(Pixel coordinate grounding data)

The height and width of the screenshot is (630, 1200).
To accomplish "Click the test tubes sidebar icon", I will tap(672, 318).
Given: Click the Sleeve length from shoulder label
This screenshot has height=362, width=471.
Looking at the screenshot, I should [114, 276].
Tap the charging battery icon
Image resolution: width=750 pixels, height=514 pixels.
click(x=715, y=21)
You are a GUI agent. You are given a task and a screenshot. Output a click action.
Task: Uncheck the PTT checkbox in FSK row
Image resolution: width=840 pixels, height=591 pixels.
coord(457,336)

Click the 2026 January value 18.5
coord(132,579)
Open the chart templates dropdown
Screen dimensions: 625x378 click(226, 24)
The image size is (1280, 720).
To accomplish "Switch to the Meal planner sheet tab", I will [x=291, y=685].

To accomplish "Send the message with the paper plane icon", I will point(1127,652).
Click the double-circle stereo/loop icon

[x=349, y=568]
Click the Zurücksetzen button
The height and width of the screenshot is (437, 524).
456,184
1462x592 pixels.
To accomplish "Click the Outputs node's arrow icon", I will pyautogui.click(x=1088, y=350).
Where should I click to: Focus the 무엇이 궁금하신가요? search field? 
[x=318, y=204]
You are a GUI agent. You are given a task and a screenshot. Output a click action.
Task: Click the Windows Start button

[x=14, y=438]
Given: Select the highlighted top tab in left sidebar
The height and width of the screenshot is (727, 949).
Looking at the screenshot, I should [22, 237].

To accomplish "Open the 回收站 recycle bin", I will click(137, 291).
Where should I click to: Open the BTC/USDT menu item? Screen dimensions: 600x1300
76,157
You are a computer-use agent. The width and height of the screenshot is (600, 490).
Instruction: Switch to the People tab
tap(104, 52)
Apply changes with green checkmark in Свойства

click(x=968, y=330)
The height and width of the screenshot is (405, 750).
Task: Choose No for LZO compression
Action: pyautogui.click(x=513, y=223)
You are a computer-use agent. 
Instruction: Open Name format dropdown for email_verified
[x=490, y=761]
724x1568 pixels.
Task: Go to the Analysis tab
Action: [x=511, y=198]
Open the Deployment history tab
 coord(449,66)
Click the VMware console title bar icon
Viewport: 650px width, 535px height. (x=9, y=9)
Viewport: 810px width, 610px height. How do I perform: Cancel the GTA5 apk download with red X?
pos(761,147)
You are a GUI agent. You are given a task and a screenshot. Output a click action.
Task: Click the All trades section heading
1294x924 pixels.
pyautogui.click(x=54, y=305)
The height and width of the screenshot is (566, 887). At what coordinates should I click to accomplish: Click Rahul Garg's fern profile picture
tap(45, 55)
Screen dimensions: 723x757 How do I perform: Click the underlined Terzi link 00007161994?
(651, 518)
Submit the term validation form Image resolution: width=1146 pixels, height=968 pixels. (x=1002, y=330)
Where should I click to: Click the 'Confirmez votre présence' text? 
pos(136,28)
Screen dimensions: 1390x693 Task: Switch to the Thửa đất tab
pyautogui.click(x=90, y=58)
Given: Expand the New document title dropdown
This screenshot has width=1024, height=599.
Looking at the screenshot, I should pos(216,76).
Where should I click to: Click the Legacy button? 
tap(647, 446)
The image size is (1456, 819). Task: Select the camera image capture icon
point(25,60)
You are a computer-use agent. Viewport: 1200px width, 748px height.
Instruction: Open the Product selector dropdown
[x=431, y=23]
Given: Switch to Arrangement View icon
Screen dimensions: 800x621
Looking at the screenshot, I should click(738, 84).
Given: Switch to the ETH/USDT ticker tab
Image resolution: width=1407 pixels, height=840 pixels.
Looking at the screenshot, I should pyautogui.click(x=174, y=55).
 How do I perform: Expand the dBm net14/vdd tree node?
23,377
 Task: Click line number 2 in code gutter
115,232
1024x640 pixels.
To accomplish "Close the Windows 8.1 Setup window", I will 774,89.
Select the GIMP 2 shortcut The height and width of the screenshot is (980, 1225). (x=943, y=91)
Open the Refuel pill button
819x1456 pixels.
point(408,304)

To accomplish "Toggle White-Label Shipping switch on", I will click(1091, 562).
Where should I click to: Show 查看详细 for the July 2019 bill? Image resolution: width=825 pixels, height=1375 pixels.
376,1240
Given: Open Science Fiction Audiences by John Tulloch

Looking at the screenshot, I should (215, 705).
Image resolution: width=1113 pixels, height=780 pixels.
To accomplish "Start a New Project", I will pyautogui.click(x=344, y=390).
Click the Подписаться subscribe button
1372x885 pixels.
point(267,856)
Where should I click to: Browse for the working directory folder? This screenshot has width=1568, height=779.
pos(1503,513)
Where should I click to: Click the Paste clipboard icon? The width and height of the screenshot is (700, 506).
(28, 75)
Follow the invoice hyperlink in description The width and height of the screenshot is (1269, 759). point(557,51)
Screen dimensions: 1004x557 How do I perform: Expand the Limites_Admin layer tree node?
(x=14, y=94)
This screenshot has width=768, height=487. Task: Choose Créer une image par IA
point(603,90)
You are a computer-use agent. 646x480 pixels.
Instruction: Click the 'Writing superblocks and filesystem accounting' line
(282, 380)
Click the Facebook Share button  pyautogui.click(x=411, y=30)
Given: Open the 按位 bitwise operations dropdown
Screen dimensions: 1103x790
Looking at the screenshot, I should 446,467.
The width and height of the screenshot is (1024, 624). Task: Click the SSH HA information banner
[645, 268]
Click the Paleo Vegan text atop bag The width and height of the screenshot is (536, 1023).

= WORK REQUEST =
Every line holding the string "sidebar" should be copied here, so please find those lines in the data.

= TASK RESULT =
To accomplish "Click the test tubes sidebar icon", I will tap(672, 318).
Given: Select the highlighted top tab in left sidebar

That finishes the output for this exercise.